Lindsey Smith Taillie
Professor, Department of Nutrition at the UNC Gillings School of Global Public Health
Lindsey Smith Taillie is an Associate Professor in the Department of Nutrition at the UNC Gillings School of Global Public Health. Lindsey is a nutrition epidemiologist whose work focuses on evaluating food policy efforts in the US and globally, and how these influence disparities in diet and obesity. Current projects focus on evaluating sugary beverage taxes, front-of-package warning labels, and marketing restrictions in a number of Latin American countries, including Chile, Mexico, Colombia, Brazil, and Peru. She has also conducted a number of studies on the nutrition transition in China, including fieldwork on diet behaviors and diet assessment technology.
In the US, her research focuses on changes in marketing and labeling of unhealthy foods and beverages, their association with the nutritional profile of food purchases and disparities in food purchases, and whether marketing and labeling policies can help consumers make healthier choices, especially in vulnerable populations such as Latino and low-income parents. She also conducts nutrition epidemiology studies on food behaviors, diet intake, and obesity using large population-level datasets such as the National Health and Nutrition Survey and American Time Use Study.
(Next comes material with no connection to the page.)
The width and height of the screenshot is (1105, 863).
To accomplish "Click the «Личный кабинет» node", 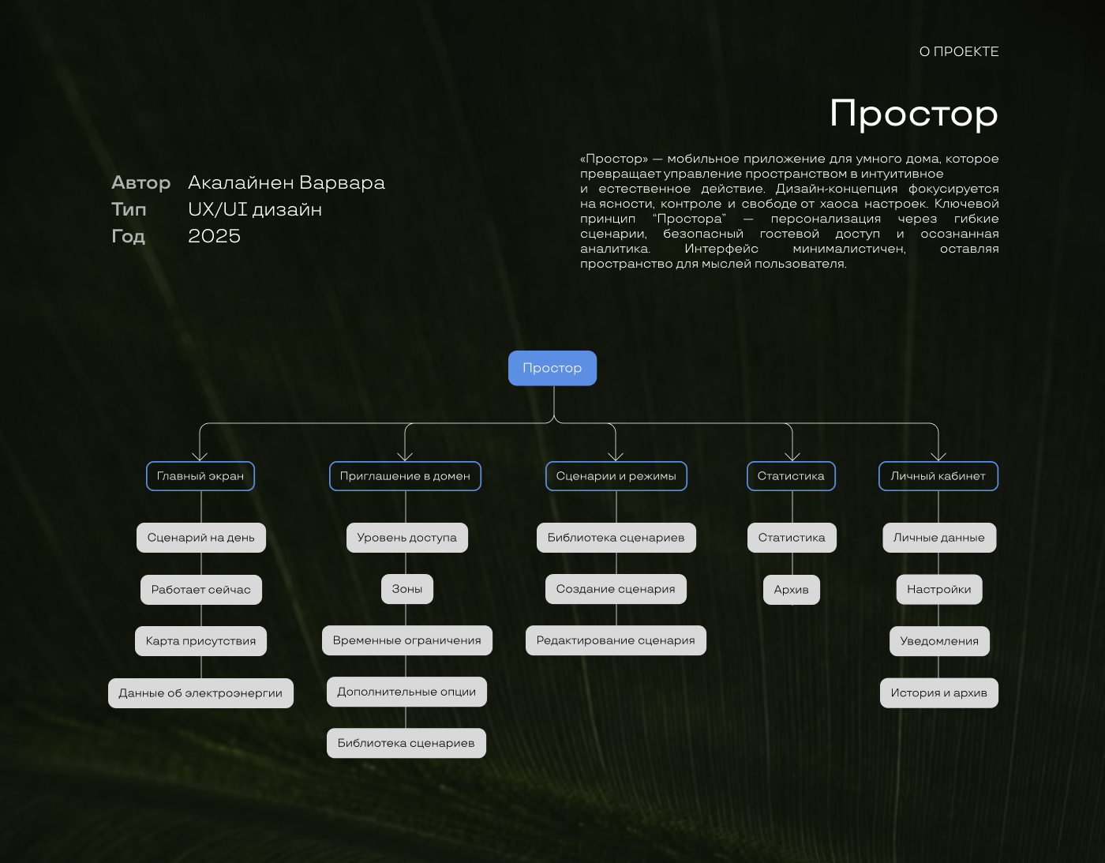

Currently, Dr. Taillie is leading a RWJF-funded project to examine “nudges” to promote healthier online food purchases, such as swaps and product placement. Along with colleagues in Health Behavior, she is also leading additional studies to develop and test the impact of pictorial warning labels and taxes on sugary beverage purchases and intake among Latino parents in North Carolina. Dr. Taillie is also leading a new Wellcome Trust-funded project to examine the impact of policies to reduce red and processed meat intake as a strategy to prevent climate change and reduce non-communicable disease.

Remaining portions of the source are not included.